In its brief, the Free Speech Coalition repeatedly refers to the purported perils of being required to produce identification, raising the possibility of identity theft and extortion in the “highly sensitive and personal context of accessing sexual material.”
But this argument cuts both ways. Yes, the porn industry is very dark. It is full of unscrupulous actors. My colleague Nick Kristof’s reporting on Pornhub, for example, is indispensable to understanding how vile the industry can be: Pornhub profited from horrific videos of child sexual abuse. It’s hard to imagine feeling confident handing over personally identifying information to an institution that depraved.
But in the presence of such darkness, the answer is not to keep it accessible to kids so that adults have better peace of mind about their pornography consumption. It is not unacceptable to ask adults to assume a certain risk of exposure — just as they do in the offline world. There is no right of anonymous access to strip clubs or pornographic bookstores.
There is a chance that the court could rule on the case without fully addressing the merits of the law.

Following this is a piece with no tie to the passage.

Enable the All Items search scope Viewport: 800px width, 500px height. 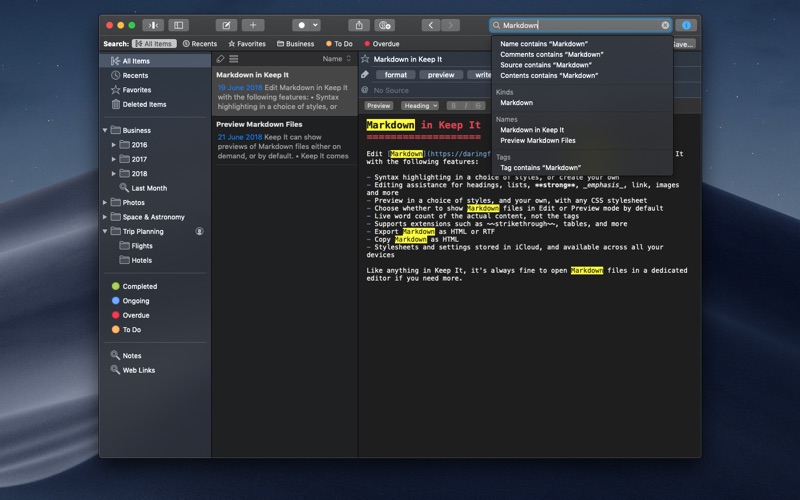tap(153, 44)
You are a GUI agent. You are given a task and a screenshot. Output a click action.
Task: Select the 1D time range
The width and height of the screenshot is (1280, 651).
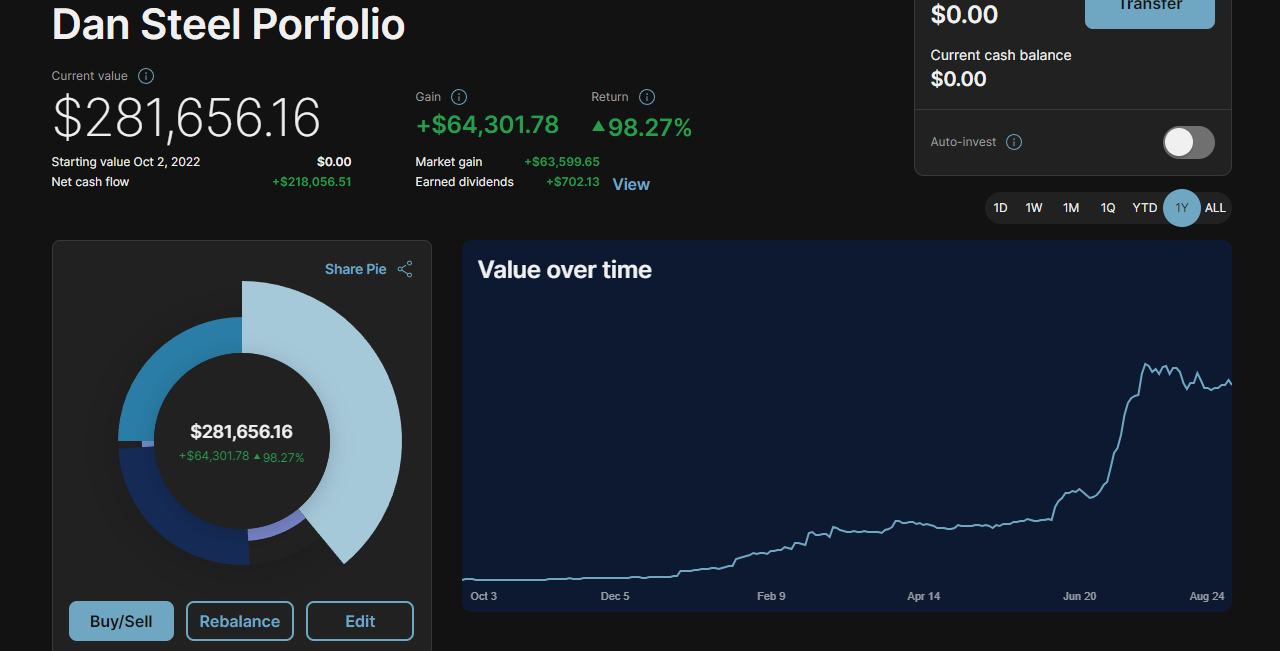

It could, for example, decide that the lower court applied the wrong legal test — the more relaxed rational basis review rather than strict scrutiny — and send it back to the lower courts with instructions to apply a different legal standard.
But the Texas law should satisfy even the strictest of legal tests. Not only do children have no constitutional right to view pornography; we have overwhelming evidence that a porn-saturated culture is harming childhood emotional and sexual development and increasing the dangers in sexual encounters.
Restricting kids’ access to online pornography shouldn’t be a matter of partisan controversy. And in Texas it wasn’t. House Bill 1181 passed 141 to 0 in the House (with two abstentions) and 31 to 0 in the Senate.
A generation of terrible experience with online porn has taught Americans across the political spectrum that age verification is necessary. Let’s hope that the third time before the Supreme Court is the charm.